* Given exercise *
Format each line of the records below as a row in a Markdown table with two columns, Row and Line, skipping any blank lines. Leave the pictures out of the table.

* Information given *
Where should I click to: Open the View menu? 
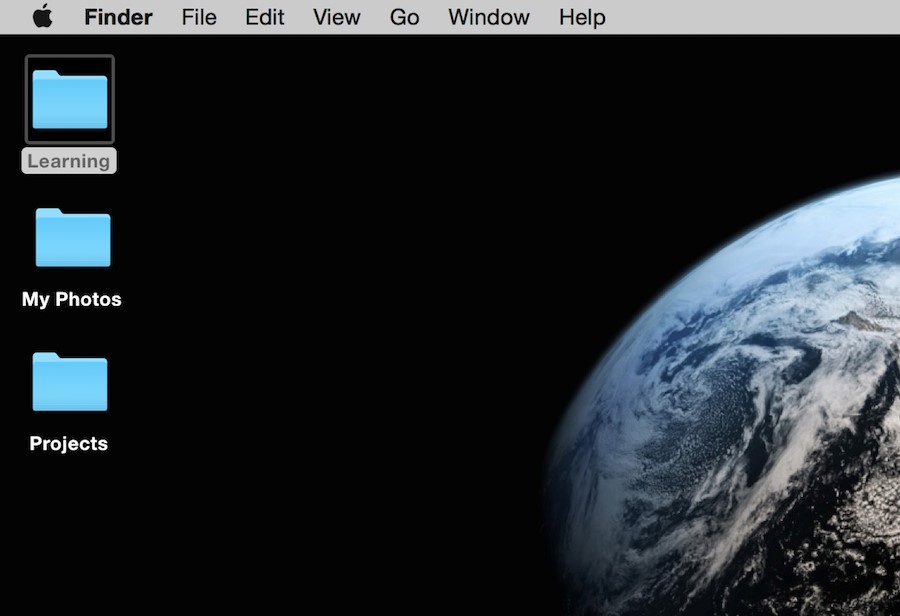[x=336, y=17]
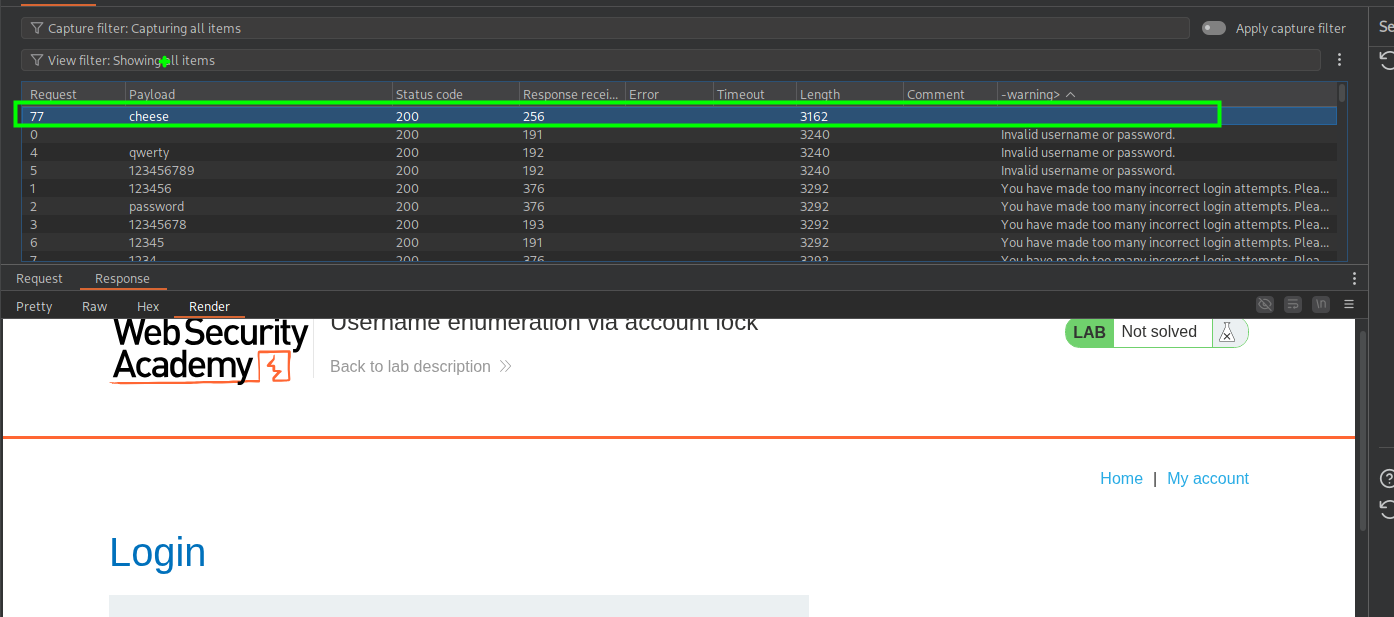Screen dimensions: 1394x617
Task: Open the My account link
Action: coord(1208,478)
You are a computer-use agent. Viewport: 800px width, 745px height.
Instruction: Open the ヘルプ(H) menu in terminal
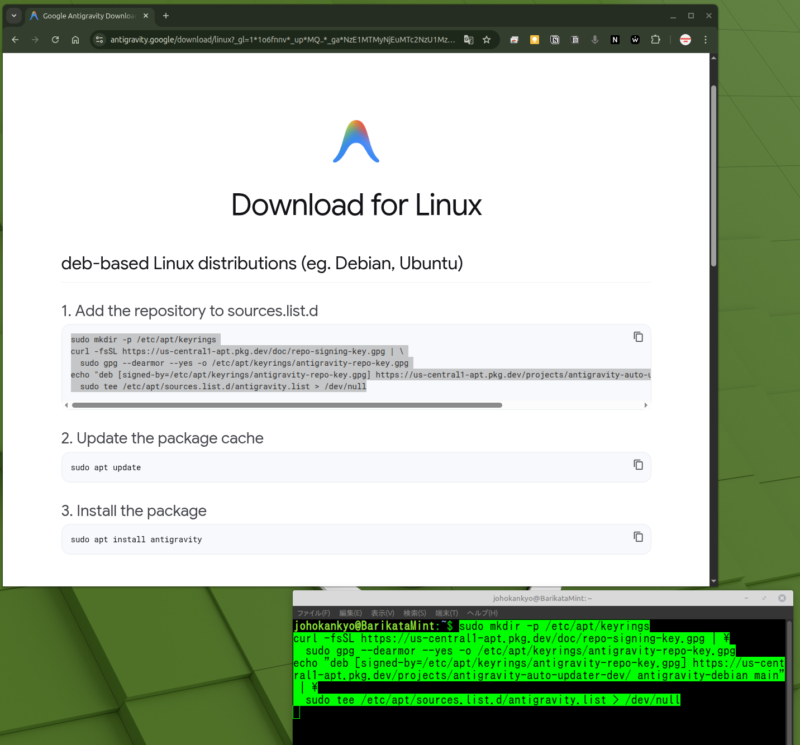pos(481,613)
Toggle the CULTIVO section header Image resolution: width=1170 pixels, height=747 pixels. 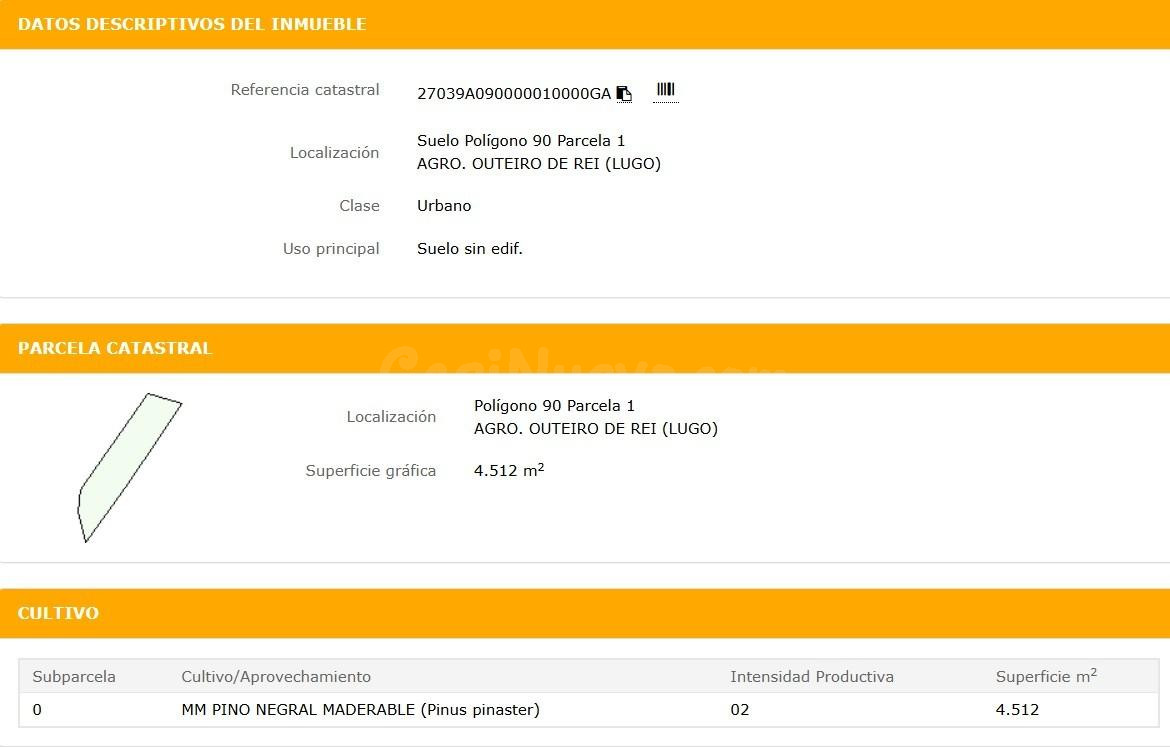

* Expected answer *
| Row | Line |
|---|---|
| 1 | Where should I click to: Open the View menu?  |
| 2 | [x=336, y=17] |
| 3 | Screen dimensions: 1394x617 |
| 4 | Task: Open the My account link |
| 5 | Action: coord(1208,478) |
| 6 | You are a computer-use agent. Viewport: 800px width, 745px height. |
| 7 | Instruction: Open the ヘルプ(H) menu in terminal |
| 8 | pos(481,613) |
| 9 | Toggle the CULTIVO section header Image resolution: width=1170 pixels, height=747 pixels.  |